Edificato da tutto questo, l’autore sottolinea come la struttura costituisca “un fulgido esempio di come il dolore più profondo possa generare il più nobile atto di amore e di solidarietà verso il prossimo” . Dalla morte fiorisce la vita! Dal dolore si genera sempre quanto tende ad alleviarlo! Così è stato anche per il Figlio di Dio il quale nel dolore e nella morte in croce, ci ha liberati e redenti.

Quello che mi ha positivamente impressionato è stata la considerazione sul dolore che l’avvocato Pettinato antepone allo scritto.

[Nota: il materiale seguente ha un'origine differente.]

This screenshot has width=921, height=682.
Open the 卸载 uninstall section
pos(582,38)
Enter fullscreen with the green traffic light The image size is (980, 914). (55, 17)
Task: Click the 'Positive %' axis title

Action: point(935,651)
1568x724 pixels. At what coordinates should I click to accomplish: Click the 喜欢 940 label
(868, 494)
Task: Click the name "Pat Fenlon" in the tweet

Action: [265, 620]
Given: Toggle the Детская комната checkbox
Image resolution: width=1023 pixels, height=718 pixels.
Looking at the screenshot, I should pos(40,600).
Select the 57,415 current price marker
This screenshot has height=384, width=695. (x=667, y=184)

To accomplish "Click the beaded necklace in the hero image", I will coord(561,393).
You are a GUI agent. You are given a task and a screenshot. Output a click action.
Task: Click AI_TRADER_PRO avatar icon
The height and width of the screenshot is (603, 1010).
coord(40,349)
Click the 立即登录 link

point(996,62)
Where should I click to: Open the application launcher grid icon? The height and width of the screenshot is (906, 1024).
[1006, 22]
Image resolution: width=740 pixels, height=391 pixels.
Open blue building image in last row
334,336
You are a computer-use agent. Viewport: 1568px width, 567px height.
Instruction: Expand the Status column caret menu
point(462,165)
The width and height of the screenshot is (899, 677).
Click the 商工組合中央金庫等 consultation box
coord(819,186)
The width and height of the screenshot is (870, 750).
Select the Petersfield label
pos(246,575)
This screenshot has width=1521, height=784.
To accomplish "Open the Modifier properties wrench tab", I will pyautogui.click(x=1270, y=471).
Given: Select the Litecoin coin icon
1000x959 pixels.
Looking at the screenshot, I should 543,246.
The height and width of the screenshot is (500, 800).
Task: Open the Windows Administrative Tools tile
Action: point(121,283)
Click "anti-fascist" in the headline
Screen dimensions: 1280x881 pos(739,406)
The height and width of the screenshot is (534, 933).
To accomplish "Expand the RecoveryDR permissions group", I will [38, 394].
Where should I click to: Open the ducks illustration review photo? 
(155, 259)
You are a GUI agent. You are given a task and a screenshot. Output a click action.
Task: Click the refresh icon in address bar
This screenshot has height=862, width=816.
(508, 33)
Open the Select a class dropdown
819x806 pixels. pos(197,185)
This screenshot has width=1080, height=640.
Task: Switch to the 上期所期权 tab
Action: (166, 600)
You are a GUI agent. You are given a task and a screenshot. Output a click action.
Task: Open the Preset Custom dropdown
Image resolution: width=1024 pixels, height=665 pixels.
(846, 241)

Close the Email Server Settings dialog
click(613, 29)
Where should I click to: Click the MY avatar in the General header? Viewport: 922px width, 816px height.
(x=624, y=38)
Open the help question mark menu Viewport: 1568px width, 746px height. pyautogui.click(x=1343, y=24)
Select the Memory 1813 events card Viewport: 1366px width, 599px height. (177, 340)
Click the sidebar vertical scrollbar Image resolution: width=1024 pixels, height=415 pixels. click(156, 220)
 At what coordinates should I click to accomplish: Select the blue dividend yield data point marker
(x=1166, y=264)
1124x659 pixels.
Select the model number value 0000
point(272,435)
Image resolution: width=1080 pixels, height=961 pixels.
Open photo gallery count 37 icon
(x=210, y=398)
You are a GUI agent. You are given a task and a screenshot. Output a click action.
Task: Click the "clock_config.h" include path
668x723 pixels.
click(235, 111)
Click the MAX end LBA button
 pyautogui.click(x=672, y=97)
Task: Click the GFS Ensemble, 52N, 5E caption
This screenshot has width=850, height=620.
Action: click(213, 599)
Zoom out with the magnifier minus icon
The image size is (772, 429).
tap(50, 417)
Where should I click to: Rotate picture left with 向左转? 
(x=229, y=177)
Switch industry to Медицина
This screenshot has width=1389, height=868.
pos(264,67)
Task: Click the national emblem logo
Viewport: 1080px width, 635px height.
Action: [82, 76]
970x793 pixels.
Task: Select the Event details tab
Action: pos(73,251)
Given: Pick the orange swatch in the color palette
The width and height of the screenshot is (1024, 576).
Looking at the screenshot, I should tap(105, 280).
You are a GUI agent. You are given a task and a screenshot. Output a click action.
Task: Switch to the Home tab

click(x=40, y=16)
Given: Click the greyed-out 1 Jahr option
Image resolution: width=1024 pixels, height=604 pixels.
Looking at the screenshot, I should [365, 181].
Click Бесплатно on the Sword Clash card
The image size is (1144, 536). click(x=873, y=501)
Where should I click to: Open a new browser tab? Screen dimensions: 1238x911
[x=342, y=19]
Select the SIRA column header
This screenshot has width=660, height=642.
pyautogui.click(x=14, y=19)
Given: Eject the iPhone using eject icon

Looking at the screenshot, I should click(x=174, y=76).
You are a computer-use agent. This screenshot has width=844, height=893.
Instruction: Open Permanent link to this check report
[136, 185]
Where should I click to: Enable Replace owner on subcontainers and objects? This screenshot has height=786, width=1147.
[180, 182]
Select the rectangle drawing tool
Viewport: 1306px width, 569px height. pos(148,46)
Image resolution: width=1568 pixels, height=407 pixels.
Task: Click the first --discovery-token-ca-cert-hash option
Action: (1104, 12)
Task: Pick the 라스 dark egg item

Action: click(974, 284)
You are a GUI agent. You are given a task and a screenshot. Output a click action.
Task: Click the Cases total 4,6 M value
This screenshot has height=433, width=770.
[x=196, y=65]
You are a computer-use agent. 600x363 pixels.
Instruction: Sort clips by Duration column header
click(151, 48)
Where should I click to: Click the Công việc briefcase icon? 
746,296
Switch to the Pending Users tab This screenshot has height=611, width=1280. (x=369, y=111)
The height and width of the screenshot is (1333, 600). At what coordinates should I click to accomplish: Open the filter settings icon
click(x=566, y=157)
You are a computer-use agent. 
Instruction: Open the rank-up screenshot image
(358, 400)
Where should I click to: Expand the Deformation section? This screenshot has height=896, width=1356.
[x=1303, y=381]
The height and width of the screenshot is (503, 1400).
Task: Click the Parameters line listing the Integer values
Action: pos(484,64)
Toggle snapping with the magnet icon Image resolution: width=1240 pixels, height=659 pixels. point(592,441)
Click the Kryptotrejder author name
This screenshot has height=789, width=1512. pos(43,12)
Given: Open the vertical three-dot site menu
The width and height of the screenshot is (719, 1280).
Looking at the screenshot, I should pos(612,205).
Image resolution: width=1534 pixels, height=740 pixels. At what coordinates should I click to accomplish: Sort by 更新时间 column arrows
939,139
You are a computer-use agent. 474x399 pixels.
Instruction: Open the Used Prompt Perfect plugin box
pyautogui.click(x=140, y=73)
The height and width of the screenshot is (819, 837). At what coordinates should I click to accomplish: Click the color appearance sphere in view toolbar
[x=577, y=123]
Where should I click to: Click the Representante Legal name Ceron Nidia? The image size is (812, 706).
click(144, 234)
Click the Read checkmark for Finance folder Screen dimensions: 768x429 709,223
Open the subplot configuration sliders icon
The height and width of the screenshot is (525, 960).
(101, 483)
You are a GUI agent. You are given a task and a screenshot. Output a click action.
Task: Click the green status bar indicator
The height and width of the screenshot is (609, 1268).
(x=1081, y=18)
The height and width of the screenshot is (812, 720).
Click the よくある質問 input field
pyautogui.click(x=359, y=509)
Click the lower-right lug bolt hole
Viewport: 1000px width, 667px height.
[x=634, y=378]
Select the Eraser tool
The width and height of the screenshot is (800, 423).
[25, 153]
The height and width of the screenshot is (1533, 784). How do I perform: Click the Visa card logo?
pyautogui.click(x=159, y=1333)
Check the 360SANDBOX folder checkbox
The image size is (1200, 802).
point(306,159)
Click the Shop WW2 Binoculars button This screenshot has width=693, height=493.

Egli annota che “varcata la soglia del policlinico, ti ritrovi in una plaga di sofferenza e di umanità che, di colpo, ti mettono dinanzi ad una realtà del tutto nuova, della quale ritenevi di essere estraneo e che automaticamente ti coinvolge e ti induce a riflettere sulla futilità di tutto quello che hai creduto importante e per cui hai, fino ad adesso, lottato …. Ti ritrovi un’umanità sofferente attraverso la quale riscopri la fragilità umana, laddove vengono bandite ogni forma di superbia e di fatua vanagloria, perché la sofferenza, in un processo catartico naturale che trascende ogni materialismo costituisce una livella che ci rende tutti uguali al cospetto del dolore”.

Il dolore diventa così “scuola” di purificazione e riporta l’uomo alla considerazione dell’essenziale, che come annota il “piccolo Principe” è sempre invisibile agli occhi; a noi è dato solo di percepirlo e dinanzi al quale ogni parola diventa sempre superflua e vana.

Il dolore e la sofferenza restano sempre un grande mistero (“nessuno – direbbe il nostro caro Padre Cristaldi – ha mai chiesto a Dio la grazia di poter soffrire”), un progetto difficile da comprendere e da accogliere nella propria esistenza, ma resta sempre una di quelle grandi lezioni che allena lo spirito, ogni spirito, alla visione vera dell’esistenza umana, a quel senso di limitatezza simboleggiata dalle parole con cui il mercoledì delle ceneri viene accompagnato il rito dell’imposizione: “Ricordati che sei polvere e polvere tornerai”, parole austere, ma vere, da ricordare sempre per essere pronti a viverle,  come direbbe ancora una volta l’avvocato Pettinato, “quando la vita ti presenta il conto”.